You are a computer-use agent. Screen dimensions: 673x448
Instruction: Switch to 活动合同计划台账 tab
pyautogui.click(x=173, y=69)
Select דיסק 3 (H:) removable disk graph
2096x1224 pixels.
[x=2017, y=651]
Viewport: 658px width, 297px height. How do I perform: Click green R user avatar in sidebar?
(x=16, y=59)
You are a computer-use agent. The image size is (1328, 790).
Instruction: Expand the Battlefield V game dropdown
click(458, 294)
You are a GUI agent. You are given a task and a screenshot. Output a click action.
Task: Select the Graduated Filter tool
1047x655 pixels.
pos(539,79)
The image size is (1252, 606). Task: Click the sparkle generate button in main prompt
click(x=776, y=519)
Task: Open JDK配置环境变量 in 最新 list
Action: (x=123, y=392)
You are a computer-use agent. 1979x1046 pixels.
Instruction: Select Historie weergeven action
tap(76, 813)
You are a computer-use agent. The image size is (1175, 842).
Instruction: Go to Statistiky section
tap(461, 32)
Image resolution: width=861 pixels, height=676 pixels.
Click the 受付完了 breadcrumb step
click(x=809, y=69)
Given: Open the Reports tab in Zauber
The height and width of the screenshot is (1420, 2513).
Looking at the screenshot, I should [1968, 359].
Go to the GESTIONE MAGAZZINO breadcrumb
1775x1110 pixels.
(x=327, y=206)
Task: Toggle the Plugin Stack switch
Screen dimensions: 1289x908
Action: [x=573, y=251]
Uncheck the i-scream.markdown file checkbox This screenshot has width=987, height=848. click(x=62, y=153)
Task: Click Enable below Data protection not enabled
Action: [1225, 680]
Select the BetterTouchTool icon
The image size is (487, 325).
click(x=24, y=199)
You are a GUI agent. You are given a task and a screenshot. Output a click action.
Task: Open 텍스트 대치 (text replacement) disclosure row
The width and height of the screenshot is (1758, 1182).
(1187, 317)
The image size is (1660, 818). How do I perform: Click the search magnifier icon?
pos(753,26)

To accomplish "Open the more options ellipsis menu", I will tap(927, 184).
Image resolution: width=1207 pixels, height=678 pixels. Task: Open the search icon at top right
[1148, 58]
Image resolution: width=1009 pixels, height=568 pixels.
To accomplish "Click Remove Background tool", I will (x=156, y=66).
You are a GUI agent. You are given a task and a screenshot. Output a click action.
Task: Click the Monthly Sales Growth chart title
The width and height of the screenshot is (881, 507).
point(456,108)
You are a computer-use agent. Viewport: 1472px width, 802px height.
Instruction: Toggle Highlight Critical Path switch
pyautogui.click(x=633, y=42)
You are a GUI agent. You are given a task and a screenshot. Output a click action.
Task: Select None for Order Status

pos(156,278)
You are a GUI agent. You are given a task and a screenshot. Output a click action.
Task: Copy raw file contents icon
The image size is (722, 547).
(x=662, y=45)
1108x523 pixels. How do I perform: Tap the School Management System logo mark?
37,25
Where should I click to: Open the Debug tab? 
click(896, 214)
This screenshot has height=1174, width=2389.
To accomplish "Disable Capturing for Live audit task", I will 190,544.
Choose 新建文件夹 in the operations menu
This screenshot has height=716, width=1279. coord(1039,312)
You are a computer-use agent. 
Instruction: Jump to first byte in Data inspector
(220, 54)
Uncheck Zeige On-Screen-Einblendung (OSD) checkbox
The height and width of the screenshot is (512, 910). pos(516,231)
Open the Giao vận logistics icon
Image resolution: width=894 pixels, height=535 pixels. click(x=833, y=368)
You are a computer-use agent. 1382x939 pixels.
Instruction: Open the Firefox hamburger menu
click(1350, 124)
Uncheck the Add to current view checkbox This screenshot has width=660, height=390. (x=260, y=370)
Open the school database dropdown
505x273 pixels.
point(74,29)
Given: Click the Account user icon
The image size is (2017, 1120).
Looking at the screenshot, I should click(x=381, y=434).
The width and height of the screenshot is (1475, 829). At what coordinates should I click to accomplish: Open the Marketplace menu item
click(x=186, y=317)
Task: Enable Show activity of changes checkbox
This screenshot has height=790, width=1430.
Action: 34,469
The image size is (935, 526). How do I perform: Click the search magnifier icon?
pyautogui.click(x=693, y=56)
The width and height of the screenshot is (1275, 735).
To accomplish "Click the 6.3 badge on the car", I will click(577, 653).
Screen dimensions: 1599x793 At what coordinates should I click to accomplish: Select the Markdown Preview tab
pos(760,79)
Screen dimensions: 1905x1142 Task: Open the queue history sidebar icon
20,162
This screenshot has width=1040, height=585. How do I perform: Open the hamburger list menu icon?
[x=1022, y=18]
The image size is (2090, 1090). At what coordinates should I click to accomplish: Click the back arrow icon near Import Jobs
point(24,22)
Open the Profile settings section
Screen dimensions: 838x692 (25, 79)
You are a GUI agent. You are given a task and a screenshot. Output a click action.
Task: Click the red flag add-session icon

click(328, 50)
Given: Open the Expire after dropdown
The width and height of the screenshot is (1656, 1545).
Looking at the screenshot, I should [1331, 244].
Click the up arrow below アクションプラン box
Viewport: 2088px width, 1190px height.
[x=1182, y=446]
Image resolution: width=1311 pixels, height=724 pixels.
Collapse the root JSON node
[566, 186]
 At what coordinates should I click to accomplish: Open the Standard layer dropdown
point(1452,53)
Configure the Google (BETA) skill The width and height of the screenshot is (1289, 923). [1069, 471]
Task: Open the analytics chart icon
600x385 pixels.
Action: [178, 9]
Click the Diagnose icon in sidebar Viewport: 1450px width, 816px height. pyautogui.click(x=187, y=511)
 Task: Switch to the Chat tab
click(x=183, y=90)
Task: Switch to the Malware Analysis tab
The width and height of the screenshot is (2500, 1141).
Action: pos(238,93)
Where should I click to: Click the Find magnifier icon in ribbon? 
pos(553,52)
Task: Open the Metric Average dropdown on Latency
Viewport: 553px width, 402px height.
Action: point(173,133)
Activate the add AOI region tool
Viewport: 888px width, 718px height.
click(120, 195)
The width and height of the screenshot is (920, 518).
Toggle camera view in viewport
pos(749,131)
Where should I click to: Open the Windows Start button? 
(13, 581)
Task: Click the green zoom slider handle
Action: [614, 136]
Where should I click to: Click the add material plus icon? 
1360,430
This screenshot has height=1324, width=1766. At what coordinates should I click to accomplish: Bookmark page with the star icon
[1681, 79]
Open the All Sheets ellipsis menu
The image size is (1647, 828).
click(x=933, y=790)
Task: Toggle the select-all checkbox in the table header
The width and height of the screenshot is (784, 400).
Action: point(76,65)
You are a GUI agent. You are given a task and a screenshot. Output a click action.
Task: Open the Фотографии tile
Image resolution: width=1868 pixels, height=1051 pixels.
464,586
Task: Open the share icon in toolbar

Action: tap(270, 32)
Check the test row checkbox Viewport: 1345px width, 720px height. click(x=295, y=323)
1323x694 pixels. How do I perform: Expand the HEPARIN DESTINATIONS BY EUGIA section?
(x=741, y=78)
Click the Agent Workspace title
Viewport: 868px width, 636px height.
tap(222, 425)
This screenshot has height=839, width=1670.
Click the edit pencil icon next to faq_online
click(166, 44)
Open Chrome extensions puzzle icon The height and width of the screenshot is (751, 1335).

+++

(Work required)
In the entries above, find each line with "chart" and copy it.

(Written answer)
Task: Click the Monthly Sales Growth chart title
Task: Open the analytics chart icon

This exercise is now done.